Jerry Nadler going ‘way over the top’ with Barr hearing terms, Lindsey Graham says

The House Judiciary Committee is going “way over the top” with the terms of this week’s hearing with Attorney General William Barr, Sen. Lindsey Graham, R-S.C., said on Monday.

Barr is set to testify about special counsel Robert Mueller’s Russia investigation before the House and Senate Judiciary Committees this week, but his appearance before the House panel is in jeopardy over a disagreement about the parameters.
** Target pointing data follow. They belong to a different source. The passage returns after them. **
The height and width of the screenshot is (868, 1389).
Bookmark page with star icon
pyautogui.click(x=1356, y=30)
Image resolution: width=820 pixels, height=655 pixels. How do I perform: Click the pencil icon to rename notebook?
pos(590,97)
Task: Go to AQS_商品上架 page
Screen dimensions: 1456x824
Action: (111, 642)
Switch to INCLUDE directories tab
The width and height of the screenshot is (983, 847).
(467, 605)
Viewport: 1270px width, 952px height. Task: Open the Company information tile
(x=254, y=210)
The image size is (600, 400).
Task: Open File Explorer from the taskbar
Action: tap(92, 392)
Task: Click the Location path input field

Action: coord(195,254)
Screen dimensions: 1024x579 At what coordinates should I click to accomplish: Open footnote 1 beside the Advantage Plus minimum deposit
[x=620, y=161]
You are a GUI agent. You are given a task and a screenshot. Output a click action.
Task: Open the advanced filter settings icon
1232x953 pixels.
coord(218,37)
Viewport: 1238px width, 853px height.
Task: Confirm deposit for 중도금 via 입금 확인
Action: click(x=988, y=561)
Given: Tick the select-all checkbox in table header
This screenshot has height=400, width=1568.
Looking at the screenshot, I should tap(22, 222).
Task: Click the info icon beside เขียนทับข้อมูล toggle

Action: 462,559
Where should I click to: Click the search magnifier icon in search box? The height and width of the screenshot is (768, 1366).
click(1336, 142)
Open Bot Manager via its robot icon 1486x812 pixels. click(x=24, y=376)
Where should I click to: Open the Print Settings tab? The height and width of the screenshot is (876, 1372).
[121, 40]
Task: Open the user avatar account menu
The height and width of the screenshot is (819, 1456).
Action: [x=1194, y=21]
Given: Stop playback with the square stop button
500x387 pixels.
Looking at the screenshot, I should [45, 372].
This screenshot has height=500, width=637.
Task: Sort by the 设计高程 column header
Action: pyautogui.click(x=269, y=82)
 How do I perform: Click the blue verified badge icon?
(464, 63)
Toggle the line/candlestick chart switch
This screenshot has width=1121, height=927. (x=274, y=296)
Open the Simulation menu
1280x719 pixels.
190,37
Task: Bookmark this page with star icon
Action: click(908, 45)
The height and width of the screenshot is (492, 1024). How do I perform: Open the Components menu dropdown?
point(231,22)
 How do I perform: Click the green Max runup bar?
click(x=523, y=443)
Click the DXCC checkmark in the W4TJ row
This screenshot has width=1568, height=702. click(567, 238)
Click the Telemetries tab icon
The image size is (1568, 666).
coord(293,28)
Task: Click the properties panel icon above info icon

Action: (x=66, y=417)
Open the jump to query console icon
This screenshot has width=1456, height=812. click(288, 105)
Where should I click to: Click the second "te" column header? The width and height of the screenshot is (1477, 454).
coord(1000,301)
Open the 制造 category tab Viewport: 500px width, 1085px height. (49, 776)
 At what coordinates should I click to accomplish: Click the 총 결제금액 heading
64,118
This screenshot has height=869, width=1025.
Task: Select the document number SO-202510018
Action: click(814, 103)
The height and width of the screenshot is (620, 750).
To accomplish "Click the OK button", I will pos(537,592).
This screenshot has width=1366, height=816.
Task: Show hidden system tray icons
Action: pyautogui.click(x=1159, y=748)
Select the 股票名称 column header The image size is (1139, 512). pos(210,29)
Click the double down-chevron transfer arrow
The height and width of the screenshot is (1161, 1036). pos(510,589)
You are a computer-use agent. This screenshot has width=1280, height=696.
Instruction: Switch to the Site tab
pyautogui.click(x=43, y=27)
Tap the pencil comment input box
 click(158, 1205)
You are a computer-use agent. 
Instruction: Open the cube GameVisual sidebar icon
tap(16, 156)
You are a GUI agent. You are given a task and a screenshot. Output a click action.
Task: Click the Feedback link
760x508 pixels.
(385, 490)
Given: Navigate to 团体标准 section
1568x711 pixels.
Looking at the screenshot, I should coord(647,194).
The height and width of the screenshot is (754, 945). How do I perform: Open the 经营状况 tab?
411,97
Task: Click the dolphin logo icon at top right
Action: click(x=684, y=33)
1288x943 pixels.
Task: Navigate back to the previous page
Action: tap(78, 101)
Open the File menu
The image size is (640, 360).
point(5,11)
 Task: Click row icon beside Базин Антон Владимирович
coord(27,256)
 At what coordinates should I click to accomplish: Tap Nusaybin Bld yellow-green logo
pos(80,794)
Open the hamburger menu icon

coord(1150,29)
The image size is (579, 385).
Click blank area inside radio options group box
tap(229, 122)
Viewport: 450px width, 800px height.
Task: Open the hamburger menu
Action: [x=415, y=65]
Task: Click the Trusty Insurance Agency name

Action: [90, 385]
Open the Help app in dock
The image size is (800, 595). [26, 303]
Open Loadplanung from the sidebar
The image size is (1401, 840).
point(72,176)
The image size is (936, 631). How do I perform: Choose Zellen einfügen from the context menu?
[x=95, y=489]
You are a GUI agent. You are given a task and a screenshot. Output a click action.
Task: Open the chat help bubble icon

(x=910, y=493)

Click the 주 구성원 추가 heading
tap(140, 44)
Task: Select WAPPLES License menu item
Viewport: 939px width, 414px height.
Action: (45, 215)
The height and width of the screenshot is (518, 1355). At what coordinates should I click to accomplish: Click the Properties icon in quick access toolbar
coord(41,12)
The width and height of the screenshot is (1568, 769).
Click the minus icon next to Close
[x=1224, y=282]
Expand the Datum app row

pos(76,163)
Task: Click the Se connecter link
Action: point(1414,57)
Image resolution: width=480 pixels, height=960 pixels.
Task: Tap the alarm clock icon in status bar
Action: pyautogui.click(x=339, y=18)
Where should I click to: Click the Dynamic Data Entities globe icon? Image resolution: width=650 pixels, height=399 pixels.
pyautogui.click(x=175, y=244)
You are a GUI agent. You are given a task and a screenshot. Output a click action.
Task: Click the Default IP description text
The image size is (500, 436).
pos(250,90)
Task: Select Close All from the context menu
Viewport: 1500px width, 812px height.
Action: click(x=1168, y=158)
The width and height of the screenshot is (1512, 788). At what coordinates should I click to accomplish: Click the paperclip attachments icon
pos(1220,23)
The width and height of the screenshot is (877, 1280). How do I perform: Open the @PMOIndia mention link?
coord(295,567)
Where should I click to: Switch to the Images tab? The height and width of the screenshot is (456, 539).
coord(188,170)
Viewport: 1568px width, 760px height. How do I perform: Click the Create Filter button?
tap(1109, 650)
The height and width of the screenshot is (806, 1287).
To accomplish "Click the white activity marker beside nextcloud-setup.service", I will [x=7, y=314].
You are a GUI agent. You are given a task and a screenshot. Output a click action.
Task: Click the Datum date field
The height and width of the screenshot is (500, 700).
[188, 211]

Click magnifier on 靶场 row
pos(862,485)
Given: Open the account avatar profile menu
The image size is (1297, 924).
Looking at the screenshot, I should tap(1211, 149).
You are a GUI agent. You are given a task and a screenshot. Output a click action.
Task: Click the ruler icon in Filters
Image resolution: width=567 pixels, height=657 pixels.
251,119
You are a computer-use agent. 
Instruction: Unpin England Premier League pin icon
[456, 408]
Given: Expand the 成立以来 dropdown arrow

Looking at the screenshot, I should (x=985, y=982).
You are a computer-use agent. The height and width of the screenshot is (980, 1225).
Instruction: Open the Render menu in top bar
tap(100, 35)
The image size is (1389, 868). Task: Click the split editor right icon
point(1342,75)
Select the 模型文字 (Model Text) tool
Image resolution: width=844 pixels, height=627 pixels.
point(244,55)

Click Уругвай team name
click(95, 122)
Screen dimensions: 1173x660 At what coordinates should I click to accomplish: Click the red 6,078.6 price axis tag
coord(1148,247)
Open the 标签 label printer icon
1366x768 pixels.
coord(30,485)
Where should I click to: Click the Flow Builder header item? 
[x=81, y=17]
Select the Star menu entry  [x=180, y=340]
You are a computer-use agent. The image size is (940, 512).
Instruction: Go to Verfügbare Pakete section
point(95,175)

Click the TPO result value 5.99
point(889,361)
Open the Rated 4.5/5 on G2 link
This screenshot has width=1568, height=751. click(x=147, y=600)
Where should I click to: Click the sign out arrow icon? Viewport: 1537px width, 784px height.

In an interview with Fox News, Graham, the chairman of the Senate Judiciary Committee, said his counterpart in the House, Rep. Jerry Nadler, D-N.Y., is going too far by demanding Barr be subject not only to member questions but also queries from each party’s counsel in a second round of questioning.

With the Justice Department warning Nadler that Barr could back out of the hearing, Graham said, “I can understand his concern.”

“What the House is doing is way over the top. Mueller is the final word on this,” Graham said. “I fought like hell to make sure Mueller could do his job without interference. I introduced legislation so that he couldn’t be fired without cause.”

Noting how Mueller found no conspiracy between President Trump’s 2016 campaign and the Kremlin, Graham added, “This is political revenge. The House is on a witch hunt — truly a witch hunt to try to make something out of nothing.”

Trump often called Mueller’s investigation a “witch hunt.”

Barr released a four-page summary of Mueller’s report last month, days after the special counsel investigation came to a close, which said Mueller did not find evidence of conspiracy. The summary also took a partial quote from Mueller that said he did not reach a conclusion on whether Trump had obstructed justice. Barr said he and Deputy Attorney General Rod Rosenstein determined no such crime had been committed.

Barr’s summary has come under heavy scrutiny. Following the redacted release of Mueller’s report, the New York Times published an analytical piece comparing excerpts from Barr’s summary to Mueller’s findings. Critics have slammed Barr’s decision to hold a press conference as a ploy to spin the special counsel’s findings and pointed to instances in the past in which he wrote summaries they view as obscuring the truth.

Democrats have rallied around the report, which lays out nearly a dozen instances of possible obstruction of justice and signals the question should be left up to Congress to answer, as a cornerstone for more investigations into the president.

Barr is scheduled to testify before the Senate Judiciary Committee on Wednesday and the House Judiciary Committee on Thursday.

Despite Barr’s opposition to answering counsel questions, Nadler is moving ahead with the plan.

“The witness is not going to tell the committee how to conduct its hearing, period,” Nadler told CNN on Sunday. If Barr does not comply, Nadler said, “Then we will have to subpoena him, and we will have to use whatever means we can to enforce the subpoena.”